We’ve heard it said a million times, “debt is bad,” but, how many people can pay cash for their home, car, and/or child’s education? So, when does it make sense to borrow, and what debt should be avoided?
Buying a Home
Buying a home puts money toward something you will eventually own as opposed to renting. Plus, mortgage interest rates tend to be the lowest of all debt. When deciding how much home you can afford, make sure your monthly mortgage payment is under 25% of your income.
Financing a Car
Most people can’t pay cash for a car, but we all need reliable transportation. Make sure you are getting the best rate at the dealership. It’s best to get prequalified at your credit union before car shopping. When budgeting how much your payments should be, keep within 10% of your monthly income.
Paying for College
If you are planning on sending your child(ren) to college, it’s best to start saving as early as possible. You may be tempted to take money from your retirement rather than borrow the money, but this should be a last resort.

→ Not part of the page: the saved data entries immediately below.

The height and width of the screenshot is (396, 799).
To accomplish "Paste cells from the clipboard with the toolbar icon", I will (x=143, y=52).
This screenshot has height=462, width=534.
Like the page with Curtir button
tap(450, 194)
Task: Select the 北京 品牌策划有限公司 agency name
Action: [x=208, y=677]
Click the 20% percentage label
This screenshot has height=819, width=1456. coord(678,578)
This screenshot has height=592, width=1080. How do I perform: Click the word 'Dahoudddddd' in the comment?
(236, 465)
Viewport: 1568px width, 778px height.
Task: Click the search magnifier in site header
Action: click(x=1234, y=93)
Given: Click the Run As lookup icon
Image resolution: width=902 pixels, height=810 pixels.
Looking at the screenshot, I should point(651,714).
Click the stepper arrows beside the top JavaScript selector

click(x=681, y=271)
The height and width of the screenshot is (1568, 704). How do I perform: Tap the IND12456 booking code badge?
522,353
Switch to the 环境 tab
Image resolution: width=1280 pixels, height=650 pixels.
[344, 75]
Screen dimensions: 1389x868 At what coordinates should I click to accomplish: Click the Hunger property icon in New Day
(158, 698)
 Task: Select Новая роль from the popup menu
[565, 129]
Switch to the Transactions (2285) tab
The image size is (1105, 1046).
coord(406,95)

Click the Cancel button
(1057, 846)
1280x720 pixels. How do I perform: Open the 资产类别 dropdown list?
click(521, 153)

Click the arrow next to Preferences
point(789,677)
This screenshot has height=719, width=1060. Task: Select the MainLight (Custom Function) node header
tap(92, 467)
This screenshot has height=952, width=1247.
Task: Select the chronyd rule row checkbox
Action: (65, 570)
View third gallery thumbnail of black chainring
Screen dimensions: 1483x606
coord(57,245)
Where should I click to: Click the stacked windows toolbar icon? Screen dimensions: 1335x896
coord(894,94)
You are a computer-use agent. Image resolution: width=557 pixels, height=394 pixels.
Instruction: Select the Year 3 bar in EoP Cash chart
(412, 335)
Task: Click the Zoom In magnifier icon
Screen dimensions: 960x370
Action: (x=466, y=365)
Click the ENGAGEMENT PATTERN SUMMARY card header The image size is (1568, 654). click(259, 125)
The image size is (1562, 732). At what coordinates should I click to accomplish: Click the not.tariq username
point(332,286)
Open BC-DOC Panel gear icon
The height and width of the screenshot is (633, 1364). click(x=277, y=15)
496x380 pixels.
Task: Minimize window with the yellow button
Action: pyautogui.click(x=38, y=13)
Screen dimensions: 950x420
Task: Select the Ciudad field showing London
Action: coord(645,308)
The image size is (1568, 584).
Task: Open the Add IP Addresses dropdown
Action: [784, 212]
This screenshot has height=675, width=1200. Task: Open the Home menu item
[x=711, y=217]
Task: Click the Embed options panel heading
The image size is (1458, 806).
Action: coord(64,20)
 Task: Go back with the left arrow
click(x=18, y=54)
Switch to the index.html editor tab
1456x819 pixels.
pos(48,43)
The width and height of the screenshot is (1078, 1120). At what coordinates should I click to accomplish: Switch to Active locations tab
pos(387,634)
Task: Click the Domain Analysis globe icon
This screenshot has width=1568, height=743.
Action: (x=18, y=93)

Look into the many educational loan options available to you and your child.
What doesn’t make sense?
Paying for holiday gifts and/or vacations on a credit card and not paying it off afterwards creates bad debt. While these items might give you short-term happiness, the stress you feel when the bills come in is probably not worth it. Create a savings account specifically for holidays/vacations with a goal in mind and stick with your budget.
Funding your entertainment and every day eating out expenses with a credit card is not a wise financial decision. If you don’t have the money in your account to go out, then stay in. Again, the short-term happiness you get from the event is not usually worth the long-term high interest credit card debt.